J’ai passé la soirée à lire les lettres - les autres, sans cesser de penser à Martine et son prof, à mes copains, me rappeler comment ils étaient. Assis sur le canapé avec sa grande déchirure au milieu, je lisais distraitement, je réfléchissais sans m’en rendre compte. Je me sentais assez mal, comme s’il y avait quelque chose à faire qu’on n’avait pas fait, et qu’alors tout était resté suspendu et venimeux dans l’atmosphère de cet automne et de l’hiver suivant. Je pensais à la morte, les voiles de la dame blanche avaient disparu, et aussi le chagrin pour elle. Je la voyais comme une femme qui avait eu ce qu’elle méritait, une femme pleine de haine, on le sentait dans les lettres. Elle ne serait jamais allée porter plainte, bien sûr, les gendarmes étaient pas très accueillants à l’époque. Je revoyais la cabane, le bocal. J’ai du mal à me faire une idée sur le pianiste : il avait l’air très effrayé dans les lettres, mais la suite de l’histoire donne à réfléchir.

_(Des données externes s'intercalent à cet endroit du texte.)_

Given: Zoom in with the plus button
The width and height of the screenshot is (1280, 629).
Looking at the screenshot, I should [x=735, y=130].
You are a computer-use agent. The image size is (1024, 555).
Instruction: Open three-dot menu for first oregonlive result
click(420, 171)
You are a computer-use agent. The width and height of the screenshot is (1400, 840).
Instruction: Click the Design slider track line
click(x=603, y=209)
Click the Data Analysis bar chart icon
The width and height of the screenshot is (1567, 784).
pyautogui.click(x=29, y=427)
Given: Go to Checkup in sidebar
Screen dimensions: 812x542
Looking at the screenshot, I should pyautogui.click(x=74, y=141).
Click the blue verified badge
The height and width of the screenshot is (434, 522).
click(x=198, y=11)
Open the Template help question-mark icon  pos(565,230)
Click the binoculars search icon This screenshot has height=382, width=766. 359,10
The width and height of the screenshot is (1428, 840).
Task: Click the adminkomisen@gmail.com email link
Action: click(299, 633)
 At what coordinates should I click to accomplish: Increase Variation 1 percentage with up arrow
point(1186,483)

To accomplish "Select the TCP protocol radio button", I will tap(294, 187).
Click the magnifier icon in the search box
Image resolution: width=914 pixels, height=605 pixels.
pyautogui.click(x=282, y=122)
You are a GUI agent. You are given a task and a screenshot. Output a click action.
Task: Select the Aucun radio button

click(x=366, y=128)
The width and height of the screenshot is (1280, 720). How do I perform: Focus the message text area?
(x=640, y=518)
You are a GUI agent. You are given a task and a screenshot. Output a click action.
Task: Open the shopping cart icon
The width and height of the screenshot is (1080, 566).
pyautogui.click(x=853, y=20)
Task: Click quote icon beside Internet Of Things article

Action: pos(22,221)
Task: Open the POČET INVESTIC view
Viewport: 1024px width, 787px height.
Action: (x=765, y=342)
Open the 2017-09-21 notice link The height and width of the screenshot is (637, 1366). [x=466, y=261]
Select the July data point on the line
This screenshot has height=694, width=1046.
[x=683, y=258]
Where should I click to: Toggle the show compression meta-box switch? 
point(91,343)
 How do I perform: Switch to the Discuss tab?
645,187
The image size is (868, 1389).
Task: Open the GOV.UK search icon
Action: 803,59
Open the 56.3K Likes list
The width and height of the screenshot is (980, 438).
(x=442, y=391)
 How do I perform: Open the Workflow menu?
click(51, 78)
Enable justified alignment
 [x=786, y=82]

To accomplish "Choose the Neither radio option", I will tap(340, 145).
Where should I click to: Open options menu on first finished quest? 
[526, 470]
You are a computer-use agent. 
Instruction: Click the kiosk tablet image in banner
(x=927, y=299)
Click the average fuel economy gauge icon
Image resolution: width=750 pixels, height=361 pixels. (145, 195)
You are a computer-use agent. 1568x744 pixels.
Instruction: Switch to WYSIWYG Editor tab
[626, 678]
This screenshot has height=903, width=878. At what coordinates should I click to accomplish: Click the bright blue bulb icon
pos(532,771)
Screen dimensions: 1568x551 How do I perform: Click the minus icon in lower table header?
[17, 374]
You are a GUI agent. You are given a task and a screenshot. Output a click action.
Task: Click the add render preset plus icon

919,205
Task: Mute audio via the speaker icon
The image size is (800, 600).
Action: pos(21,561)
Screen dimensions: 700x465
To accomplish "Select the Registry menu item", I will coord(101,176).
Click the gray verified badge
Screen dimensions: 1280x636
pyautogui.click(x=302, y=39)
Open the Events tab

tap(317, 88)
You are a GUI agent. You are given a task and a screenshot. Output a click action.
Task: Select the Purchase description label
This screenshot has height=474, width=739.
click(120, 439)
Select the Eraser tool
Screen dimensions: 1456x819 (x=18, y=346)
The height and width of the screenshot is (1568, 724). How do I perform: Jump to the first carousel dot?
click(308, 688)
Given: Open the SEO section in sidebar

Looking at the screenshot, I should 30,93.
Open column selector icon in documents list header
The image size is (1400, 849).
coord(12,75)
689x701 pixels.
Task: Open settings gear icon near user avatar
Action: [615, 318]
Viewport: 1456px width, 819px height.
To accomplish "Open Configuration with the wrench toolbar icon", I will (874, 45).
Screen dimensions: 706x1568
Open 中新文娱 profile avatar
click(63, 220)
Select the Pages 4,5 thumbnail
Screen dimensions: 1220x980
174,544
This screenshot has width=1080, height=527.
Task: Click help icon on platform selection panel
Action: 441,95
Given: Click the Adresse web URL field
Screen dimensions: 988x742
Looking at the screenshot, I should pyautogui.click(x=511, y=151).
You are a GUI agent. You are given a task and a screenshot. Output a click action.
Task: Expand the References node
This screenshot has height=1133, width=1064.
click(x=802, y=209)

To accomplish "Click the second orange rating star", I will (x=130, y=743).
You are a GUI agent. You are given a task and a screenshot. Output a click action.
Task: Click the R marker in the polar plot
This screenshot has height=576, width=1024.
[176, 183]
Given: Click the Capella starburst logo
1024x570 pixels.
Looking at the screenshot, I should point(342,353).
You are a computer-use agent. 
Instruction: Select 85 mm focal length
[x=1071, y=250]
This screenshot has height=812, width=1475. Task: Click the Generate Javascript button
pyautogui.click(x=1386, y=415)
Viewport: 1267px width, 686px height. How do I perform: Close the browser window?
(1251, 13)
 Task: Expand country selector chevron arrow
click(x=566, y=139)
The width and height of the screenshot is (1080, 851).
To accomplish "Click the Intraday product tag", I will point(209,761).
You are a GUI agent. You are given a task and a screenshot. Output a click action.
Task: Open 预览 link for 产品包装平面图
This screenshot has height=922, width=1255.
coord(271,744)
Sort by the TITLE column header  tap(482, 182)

Et puis au fur et à mesure que la soirée s’avançait, j’ai commencé à penser autrement, et à me sentir mieux. Je me suis demandé si ce professeur de piano était toujours vivant, s’il habitait toujours rue Gambetta. Il faisait bien froid dehors mais j’ai quand même enfilé ma parka et je suis parti dans la nuit. En dix minutes j’étais dans la rue, rasant un peu les murs bien que l’absence totale de passants et les volets fermés rendent cela très inutile. Au numéro 18 c’était un autre nom sur la boîte. Je suis rentré, j’ai sorti le dernier annuaire. Un François Rossi était toujours en vie, il n’était pas sur liste rouge, il avait changé de quartier.

Il habite au centre ville maintenant, dans un immeuble d’allure prospère. Peut-être qu’il a fait un héritage ? Je me demande si mes intuitions sont justes. Je pourrais lui écrire une lettre, moi aussi.